Material shown Start Marker

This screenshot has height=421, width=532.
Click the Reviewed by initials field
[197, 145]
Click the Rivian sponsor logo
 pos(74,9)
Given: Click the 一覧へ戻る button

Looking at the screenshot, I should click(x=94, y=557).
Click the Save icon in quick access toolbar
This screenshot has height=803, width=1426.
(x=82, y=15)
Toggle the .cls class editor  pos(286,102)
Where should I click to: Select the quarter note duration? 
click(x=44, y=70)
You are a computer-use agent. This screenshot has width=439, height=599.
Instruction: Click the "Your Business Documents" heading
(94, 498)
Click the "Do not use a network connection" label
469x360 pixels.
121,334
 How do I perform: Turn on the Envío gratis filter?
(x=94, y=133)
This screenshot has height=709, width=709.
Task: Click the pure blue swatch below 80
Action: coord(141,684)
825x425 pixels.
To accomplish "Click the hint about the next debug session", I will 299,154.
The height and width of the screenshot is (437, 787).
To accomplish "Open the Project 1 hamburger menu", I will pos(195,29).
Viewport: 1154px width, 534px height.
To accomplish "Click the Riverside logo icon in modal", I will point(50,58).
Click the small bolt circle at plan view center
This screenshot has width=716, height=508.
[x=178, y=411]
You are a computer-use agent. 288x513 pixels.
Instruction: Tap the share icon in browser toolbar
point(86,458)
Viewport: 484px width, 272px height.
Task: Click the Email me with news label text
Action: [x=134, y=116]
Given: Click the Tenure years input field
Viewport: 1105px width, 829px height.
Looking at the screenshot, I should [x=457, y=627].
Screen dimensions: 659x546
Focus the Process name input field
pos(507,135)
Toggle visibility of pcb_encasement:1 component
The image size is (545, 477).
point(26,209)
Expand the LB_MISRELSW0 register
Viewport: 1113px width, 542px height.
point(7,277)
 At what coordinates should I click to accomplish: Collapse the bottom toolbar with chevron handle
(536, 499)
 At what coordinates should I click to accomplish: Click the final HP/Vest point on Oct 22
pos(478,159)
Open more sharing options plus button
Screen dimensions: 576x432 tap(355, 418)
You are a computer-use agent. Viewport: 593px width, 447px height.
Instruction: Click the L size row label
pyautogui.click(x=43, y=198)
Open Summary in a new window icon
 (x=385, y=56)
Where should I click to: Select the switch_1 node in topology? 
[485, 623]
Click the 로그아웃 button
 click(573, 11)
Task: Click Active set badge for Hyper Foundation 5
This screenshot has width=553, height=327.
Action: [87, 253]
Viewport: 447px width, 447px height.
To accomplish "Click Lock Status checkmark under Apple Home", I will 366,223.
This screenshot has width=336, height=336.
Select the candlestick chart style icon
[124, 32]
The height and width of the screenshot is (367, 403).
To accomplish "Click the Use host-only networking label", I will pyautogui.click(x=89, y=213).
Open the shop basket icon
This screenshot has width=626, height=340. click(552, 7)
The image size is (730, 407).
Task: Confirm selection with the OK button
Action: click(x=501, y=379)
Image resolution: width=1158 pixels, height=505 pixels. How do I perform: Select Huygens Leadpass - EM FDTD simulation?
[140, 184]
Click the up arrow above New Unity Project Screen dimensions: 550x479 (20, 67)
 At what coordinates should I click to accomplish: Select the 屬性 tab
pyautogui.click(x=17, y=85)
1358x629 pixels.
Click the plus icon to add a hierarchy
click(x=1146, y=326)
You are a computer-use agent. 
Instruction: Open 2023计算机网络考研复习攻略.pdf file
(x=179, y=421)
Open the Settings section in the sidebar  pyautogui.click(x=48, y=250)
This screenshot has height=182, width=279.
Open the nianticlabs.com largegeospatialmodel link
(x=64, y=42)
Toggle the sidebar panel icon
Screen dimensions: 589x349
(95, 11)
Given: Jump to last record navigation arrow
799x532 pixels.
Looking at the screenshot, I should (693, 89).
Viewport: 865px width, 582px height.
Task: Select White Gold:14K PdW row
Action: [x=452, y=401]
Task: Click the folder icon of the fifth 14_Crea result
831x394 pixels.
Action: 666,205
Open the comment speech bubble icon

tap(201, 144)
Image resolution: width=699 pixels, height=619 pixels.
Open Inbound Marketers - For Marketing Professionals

Material shown End Marker

• What you are asked to do: Lines from the one containing "Toggle the sidebar panel icon" to the last line above, both included: copy these exactly and write nothing else.

• Response area:
Toggle the sidebar panel icon
Screen dimensions: 589x349
(95, 11)
Given: Jump to last record navigation arrow
799x532 pixels.
Looking at the screenshot, I should (693, 89).
Viewport: 865px width, 582px height.
Task: Select White Gold:14K PdW row
Action: [x=452, y=401]
Task: Click the folder icon of the fifth 14_Crea result
831x394 pixels.
Action: 666,205
Open the comment speech bubble icon

tap(201, 144)
Image resolution: width=699 pixels, height=619 pixels.
Open Inbound Marketers - For Marketing Professionals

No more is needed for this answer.